L’artiste érotique japonais populaire, connu sous le nom de «姉太郎 » soit « @ANETAROU» sur Twitter, a déclenché un débat sur les réseaux sociaux en affirmant que Les artistes indépendants, en particulier ceux qui créent des doujinshi érotiques, peuvent réaliser des profits plus élevés que les auteurs de mangas professionnels. qui publient leurs œuvres dans des maisons d’édition et des magazines.
Dans une série de posts sur son compte Twitter, l’artiste a exprimé son expérience personnelle et sa vision de l’industrie du manga au Japon. Dans ses déclarations, il a souligné qu’il avait consacré une grande partie de sa vie à l’écriture et au dessin, et Il a attribué sa capacité à rester financièrement à flot ces dernières années à son travail dans le domaine hentai doujinshi..
«Je me suis consacré à l’écriture et au dessin presque toute ma vie.», a écrit l’artiste. «La raison pour laquelle je peux encore me permettre de vivre de cette façon ces dernières années est, franchement, parce que j’ai « continué à dessiner des doujinshi hentai » et « je ne suis pas devenu un mangaka professionnel ».».
Le point central de son argumentation réside dans les disparités économiques entre les revenus générés par la vente des doujinshi et ceux obtenus par les auteurs de mangas professionnels. Selon ses déclarations, Les artistes Doujinshi peuvent réaliser des bénéfices allant de 50 à 80 pour cent du montant des ventes, tandis que les auteurs professionnels ne perçoivent que 5 à 10 pour cent de redevances.
«Sur le marché du doujinshi, vous pouvez réaliser des bénéfices compris entre 50 et 80 pour cent du montant des ventes, alors qu’en tant qu’auteur professionnel, vous ne gagnez qu’entre 5 et 10 pour cent.», a déclaré l’artiste.
Cet écart financier soulève des questions sur la viabilité économique des auteurs professionnels qui dépendent des éditeurs et des magazines pour publier leurs œuvres.

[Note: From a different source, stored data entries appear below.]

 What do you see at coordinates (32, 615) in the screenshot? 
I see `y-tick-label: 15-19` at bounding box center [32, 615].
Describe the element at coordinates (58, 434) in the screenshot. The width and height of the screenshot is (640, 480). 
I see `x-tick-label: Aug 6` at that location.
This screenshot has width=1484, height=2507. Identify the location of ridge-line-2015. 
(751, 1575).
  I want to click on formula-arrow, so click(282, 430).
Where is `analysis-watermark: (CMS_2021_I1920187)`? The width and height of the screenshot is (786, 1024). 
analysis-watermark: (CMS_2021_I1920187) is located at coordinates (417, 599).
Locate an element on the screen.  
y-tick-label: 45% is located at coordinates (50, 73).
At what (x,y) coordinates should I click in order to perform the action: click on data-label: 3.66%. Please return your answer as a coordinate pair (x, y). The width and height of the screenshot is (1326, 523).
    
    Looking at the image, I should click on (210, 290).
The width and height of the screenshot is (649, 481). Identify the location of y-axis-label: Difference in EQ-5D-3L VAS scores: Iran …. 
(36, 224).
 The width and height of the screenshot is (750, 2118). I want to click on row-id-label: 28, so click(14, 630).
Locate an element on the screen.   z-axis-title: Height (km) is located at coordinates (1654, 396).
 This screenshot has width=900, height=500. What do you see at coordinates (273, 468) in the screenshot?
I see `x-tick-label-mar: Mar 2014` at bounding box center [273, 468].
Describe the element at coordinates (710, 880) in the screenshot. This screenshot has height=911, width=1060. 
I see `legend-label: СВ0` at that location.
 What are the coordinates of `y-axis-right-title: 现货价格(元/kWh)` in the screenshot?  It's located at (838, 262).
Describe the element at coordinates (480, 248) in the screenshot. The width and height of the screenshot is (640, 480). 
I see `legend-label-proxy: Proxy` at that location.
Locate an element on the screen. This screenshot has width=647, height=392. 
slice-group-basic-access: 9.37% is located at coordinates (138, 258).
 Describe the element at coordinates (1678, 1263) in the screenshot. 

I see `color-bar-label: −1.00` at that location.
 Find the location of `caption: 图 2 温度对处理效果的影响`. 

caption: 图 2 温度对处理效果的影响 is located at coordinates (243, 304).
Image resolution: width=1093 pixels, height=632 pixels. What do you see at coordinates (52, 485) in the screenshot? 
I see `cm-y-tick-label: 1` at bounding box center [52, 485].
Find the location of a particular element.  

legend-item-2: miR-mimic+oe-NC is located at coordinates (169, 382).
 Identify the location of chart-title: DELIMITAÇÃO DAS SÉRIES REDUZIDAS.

Le témoignage de « 姉太郎 » suggère que de nombreux artistes peuvent trouver une plus grande stabilité financière et une plus grande liberté de création en restant dans le royaume doujinshi, où ils ont un plus grand contrôle sur la distribution et les revenus de leurs œuvres.
L’artiste a également partagé sa propre expérience personnelle, mentionnant que sa décision de continuer à travailler sur le doujinshi était en partie due aux difficultés financières auxquelles sa famille était confrontée. «Mes parents étaient lourdement endettés, mais je ne voulais pas abandonner ma passion.« , révélé.
Malgré les inégalités économiques constatées, « 姉太郎 » a exprimé sa volonté de voir l’industrie du manga évoluer vers plus d’ouverture et d’opportunités pour les artistes. «En tant que créateur, j’aimerais voir le marché du manga se développer davantage. Je souhaite une ère où vous pourrez dessiner ce que vous voulez et le livrer directement à ceux qui veulent le lire.« , il prétendait.

Les affirmations de « 姉太郎 » ont déclenché un intense débat en ligne sur les structures et les pratiques de l’industrie du manga au Japon, et soulèvent d’importantes questions sur l’équilibre entre stabilité économique et liberté de création des artistes :
- «Eh bien, il est évident que la demande de contenu érotique est bien plus grande».
- «C’est comme n’importe quel autre type d’industrie, quand on peut faire des affaires par soi-même, il n’est pas nécessaire de recourir à un intermédiaire.».
- «Oh vraiment? Les auteurs sont exploités et ils ne s’en rendent même pas compte».
- «Si vous devenez professionnel, vous devriez avoir la possibilité de gagner plus d’argent. Cependant, en fin de compte, tout dépend de la popularité ou non de votre travail, et c’est un marché extrêmement compétitif.».
- «Cependant, si vous souhaitez obtenir la vie des auteurs de One Piece ou de Kimetsu no Yaiba, vous n’avez pas d’autre choix que de devenir mangaka professionnel.».
- «J’ai vu sur Internet que bon nombre d’auteurs de romans devenus populaires ont en même temps un travail normal. Si le marché est de niche, même si vous travaillez dur, vous ne serez pas récompensé».
- «Si vous dessinez des doujinshi hentai, ce sera sûrement la fin de votre vie normale».
- «Je suis désolé pour les doubleuses et les auteurs de mangas qui doivent se consacrer au contenu érotique pour survivre. C’est le mauvais côté du Japon, qui est un pays plein de vierges perverses.».